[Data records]
■ ■ ■

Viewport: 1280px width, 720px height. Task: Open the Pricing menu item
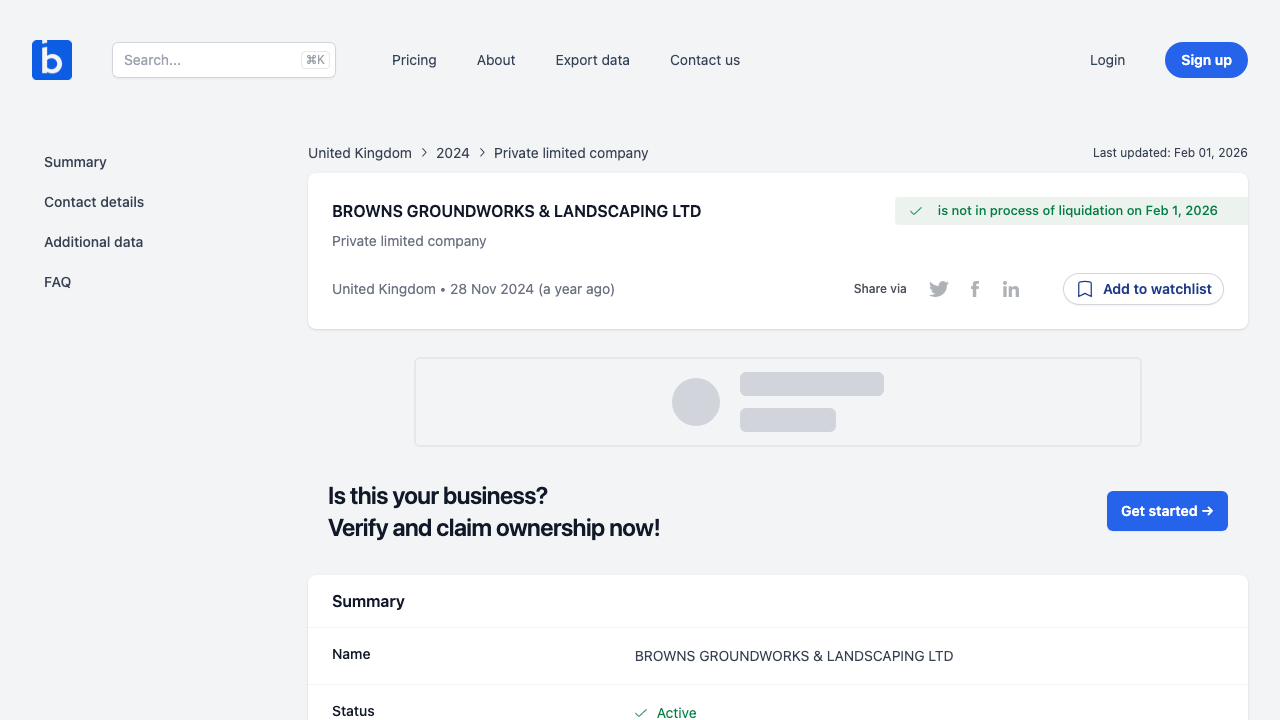click(414, 60)
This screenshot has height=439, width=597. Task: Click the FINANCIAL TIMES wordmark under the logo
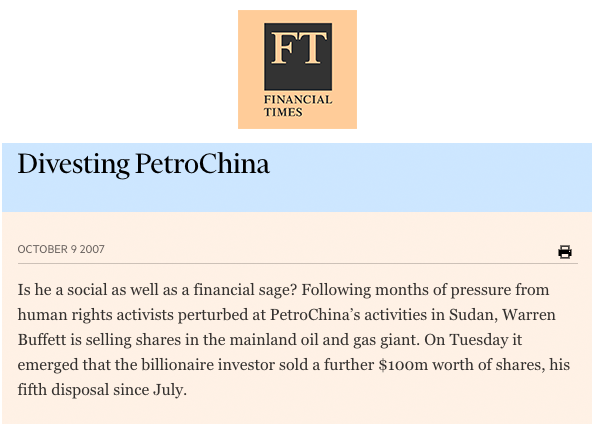[x=298, y=105]
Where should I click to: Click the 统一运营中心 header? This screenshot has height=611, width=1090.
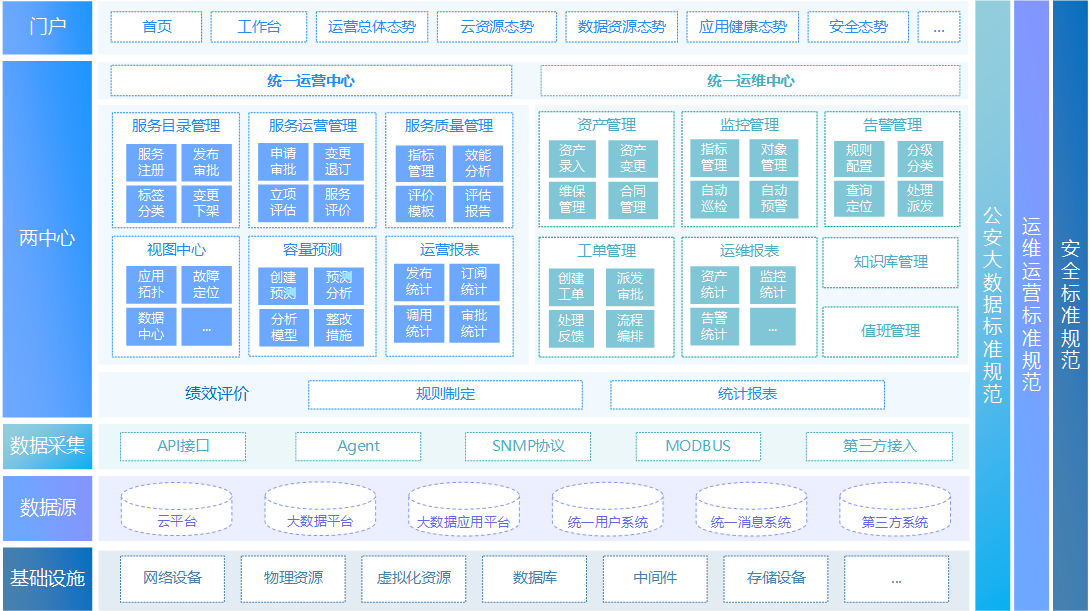click(x=311, y=81)
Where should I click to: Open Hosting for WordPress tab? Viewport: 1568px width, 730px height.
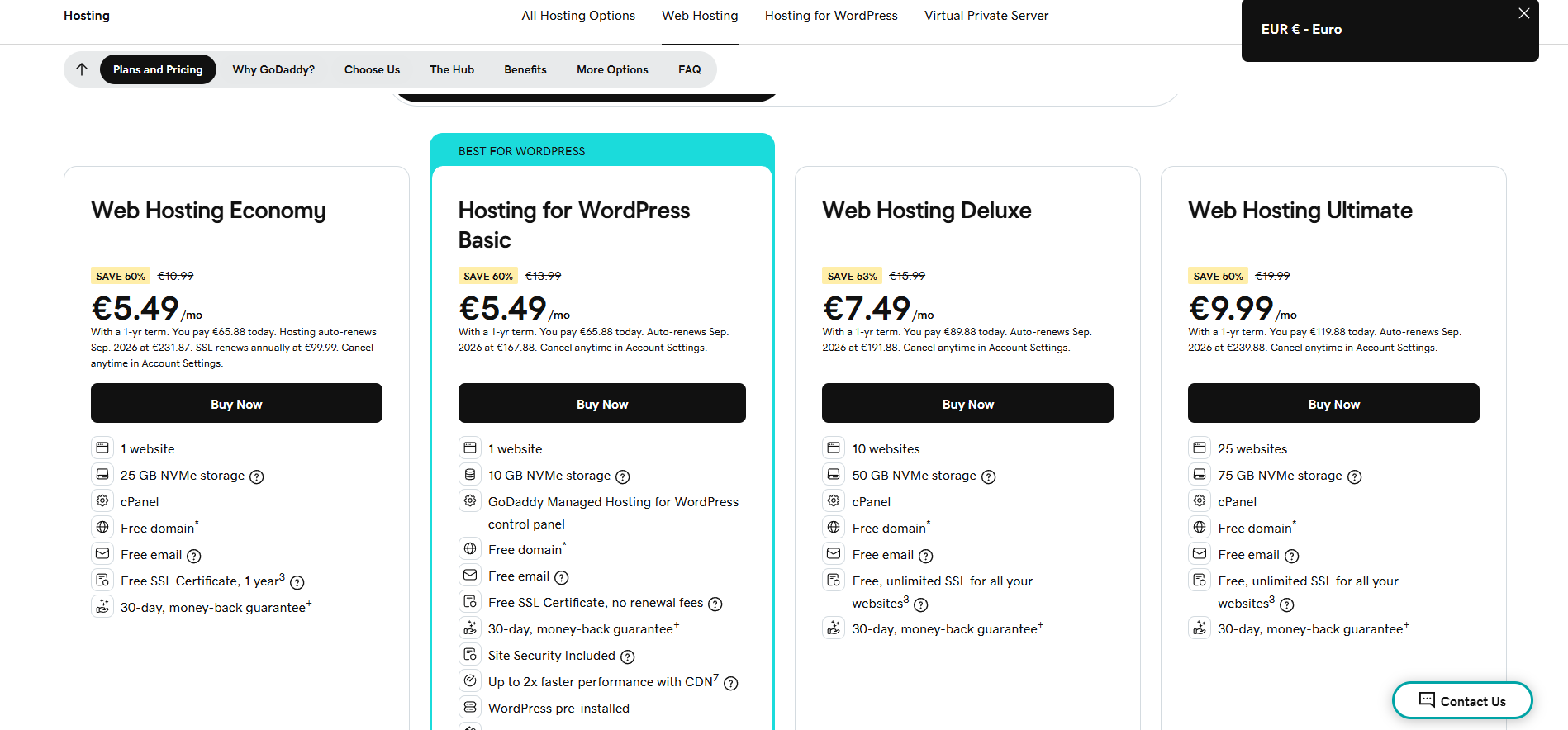click(x=830, y=16)
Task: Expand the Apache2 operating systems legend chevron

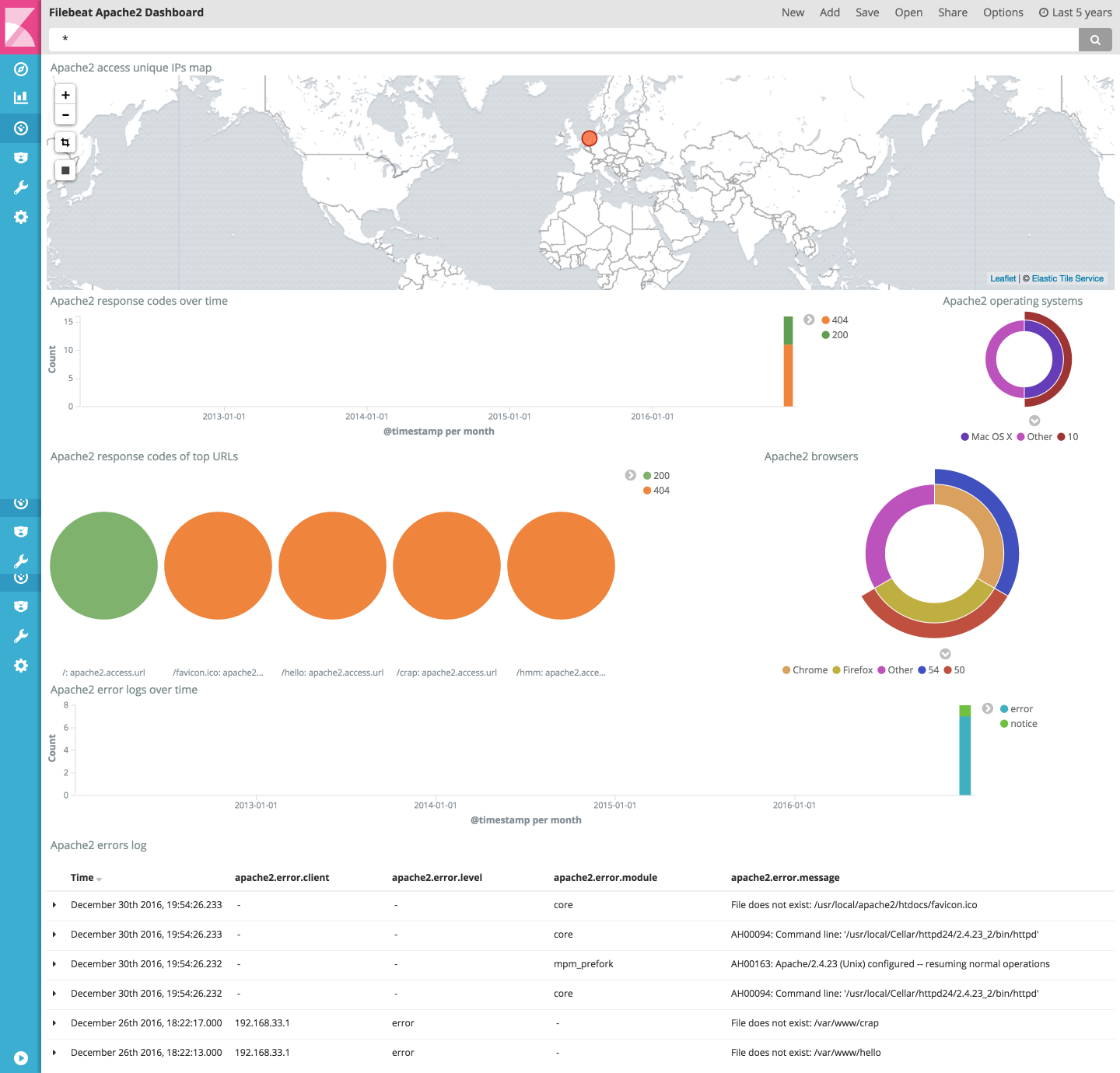Action: [x=1034, y=421]
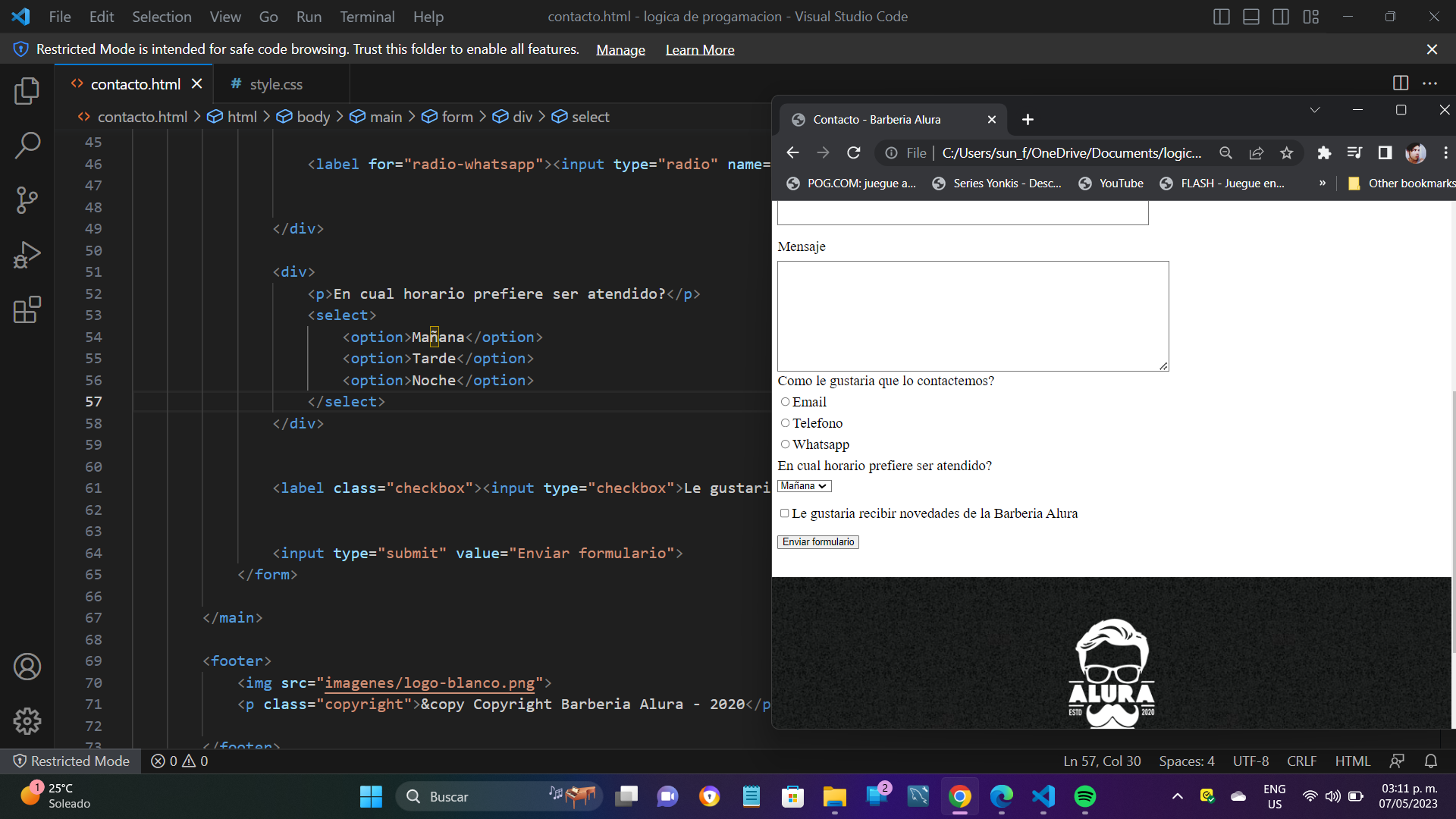This screenshot has width=1456, height=819.
Task: Select the Email radio button
Action: point(785,402)
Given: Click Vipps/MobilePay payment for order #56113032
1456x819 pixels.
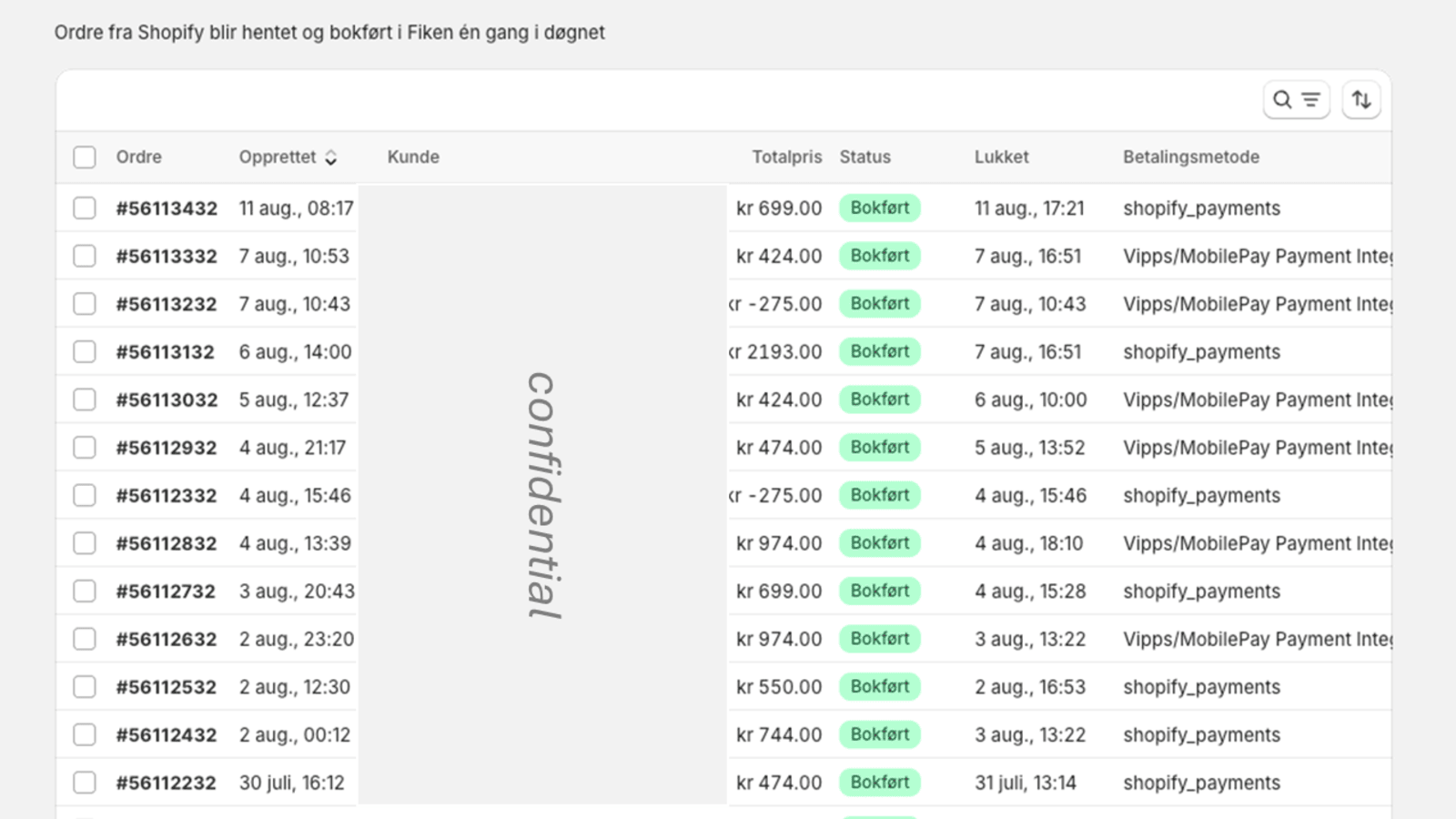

■ ■ ■

Description of the task:
Please reproduce the entries above exactly, omitting every picture.

Result for this exercise:
Viewport: 1280px width, 720px height. Task: Open the Pricing menu item
click(414, 60)
This screenshot has height=439, width=597. Task: Click the FINANCIAL TIMES wordmark under the logo
[x=298, y=105]
Where should I click to: Click the 统一运营中心 header? This screenshot has height=611, width=1090.
click(x=311, y=81)
Where should I click to: Open Hosting for WordPress tab? Viewport: 1568px width, 730px height.
click(x=830, y=16)
Task: Expand the Apache2 operating systems legend chevron

Action: [x=1034, y=421]
This screenshot has width=1456, height=819.
Task: Select the Email radio button
Action: point(785,402)
Given: Click Vipps/MobilePay payment for order #56113032
1456x819 pixels.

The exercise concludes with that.